Philosophy and Theology are not greater than faith but they do serve it. Peter Kreeft rightly points out about faith, “Even religion, though it goes beyond logic, cannot go against it.”  For the same reason the horse went to the water by his master’s leading, and took a drink is the same reason philosophy should be applied to faith – it informs the will. It is volitional faith that is saving faith, yes, because the person freely chooses to accept the truth of the Gospel but it is the intellect that informs the will of the truths of the Gospel, producing faith and its conditioning. This does not always mean a person will choose God. Even with good evidence, a person can still choose not to believe. But this does not mean philosophy is ineffective. It means the will of the person is.
Neither you, nor philosophy, can make a person taste and see that the Lord is good. One can only put out the “salt lick” (a tool to make one thirsty), providing them good reason (and see their great need) to take a drink. That is why I believe that faith without reason is dead faith. Without it, a person is leaping into blind faith – a faith with no substance (or slapping on theological floaties to keep one from drowning in a kiddie pool of ignorance). A faith without substance is death. A faith without the substance of truth, leaves one vulnerable to deceit and accepting “bad philosophy.”

-- ACTIVITY --
Can you quote the passage on faith and philosophy word for word, between "Philosophy and Theology" and "the person is.", inclusive? You won't need the items that follow the passage on faith and philosophy.

-- SOURCE INFORMATION --
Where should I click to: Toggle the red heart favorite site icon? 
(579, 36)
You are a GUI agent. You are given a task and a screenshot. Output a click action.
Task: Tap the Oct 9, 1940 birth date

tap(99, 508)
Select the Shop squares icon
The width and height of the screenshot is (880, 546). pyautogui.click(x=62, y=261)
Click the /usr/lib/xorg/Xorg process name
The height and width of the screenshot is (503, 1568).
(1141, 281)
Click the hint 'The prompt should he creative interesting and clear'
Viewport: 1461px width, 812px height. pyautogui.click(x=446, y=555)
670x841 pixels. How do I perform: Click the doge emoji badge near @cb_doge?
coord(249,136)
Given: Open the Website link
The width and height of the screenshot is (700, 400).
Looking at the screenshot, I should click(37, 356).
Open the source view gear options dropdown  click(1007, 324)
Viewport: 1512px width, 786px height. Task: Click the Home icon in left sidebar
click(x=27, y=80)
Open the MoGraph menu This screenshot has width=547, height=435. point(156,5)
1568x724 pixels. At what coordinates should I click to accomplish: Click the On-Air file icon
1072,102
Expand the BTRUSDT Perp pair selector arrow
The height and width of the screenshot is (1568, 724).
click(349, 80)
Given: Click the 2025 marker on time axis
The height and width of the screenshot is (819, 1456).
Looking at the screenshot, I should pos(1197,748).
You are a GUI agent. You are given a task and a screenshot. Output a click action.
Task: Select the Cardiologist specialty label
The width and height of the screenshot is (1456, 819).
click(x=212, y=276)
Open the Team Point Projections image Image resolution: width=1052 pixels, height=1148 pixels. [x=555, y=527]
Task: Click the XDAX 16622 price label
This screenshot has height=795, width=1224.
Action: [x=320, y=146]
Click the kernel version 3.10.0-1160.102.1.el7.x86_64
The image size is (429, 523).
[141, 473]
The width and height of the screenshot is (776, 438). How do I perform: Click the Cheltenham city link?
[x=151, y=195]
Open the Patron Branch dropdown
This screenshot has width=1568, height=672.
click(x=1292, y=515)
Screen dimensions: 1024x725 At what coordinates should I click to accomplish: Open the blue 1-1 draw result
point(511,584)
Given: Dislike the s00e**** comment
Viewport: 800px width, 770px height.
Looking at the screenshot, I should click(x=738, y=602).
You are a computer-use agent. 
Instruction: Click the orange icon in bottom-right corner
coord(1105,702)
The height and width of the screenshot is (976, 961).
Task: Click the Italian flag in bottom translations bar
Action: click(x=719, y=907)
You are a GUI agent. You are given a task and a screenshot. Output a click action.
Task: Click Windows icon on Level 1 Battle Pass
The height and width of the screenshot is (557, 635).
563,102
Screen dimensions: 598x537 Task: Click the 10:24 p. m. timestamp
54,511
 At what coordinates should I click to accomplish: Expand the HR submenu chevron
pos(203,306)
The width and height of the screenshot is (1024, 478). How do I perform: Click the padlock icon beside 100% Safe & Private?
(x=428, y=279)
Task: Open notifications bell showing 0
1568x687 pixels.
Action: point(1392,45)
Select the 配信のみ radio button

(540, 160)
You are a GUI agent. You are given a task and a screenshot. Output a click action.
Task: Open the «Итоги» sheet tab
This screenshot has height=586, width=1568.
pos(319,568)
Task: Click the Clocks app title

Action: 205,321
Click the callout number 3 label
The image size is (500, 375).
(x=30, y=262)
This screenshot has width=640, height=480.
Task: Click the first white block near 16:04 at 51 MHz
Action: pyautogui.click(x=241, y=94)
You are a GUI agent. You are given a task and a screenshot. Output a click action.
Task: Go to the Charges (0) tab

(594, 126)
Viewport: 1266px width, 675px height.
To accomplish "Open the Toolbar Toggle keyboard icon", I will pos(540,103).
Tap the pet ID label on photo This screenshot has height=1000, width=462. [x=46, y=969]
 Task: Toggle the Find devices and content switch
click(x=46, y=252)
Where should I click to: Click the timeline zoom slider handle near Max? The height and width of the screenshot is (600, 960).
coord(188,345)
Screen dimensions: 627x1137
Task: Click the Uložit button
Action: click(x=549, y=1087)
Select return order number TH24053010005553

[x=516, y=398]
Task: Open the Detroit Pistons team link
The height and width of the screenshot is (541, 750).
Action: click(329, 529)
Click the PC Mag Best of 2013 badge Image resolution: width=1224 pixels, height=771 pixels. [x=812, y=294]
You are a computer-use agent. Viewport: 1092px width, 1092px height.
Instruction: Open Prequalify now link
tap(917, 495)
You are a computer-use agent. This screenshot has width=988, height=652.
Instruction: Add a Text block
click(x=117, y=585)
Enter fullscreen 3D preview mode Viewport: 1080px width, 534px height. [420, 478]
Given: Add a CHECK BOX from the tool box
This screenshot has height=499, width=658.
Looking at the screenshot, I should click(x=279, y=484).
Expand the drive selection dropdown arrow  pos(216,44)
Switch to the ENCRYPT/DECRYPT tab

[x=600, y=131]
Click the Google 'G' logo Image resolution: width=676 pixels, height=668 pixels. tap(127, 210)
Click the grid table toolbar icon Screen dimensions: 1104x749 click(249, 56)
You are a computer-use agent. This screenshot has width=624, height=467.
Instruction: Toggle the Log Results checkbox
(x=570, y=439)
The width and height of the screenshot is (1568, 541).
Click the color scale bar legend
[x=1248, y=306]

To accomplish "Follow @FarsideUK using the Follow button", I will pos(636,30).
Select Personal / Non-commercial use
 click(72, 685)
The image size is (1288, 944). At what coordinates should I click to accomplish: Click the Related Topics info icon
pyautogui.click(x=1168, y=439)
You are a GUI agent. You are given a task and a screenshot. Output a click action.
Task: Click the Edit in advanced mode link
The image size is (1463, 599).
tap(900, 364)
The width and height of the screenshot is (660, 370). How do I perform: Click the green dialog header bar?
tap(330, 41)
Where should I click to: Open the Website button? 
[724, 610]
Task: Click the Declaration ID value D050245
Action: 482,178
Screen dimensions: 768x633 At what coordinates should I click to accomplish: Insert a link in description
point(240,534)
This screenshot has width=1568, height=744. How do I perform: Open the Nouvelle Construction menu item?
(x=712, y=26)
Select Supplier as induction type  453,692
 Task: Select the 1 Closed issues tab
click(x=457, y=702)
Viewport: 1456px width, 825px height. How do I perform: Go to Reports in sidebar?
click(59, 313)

-- PROBLEM SOLUTION --
Philosophy and Theology are not greater than faith but they do serve it. Peter Kreeft rightly points out about faith, “Even religion, though it goes beyond logic, cannot go against it.”  For the same reason the horse went to the water by his master’s leading, and took a drink is the same reason philosophy should be applied to faith – it informs the will. It is volitional faith that is saving faith, yes, because the person freely chooses to accept the truth of the Gospel but it is the intellect that informs the will of the truths of the Gospel, producing faith and its conditioning. This does not always mean a person will choose God. Even with good evidence, a person can still choose not to believe. But this does not mean philosophy is ineffective. It means the will of the person is.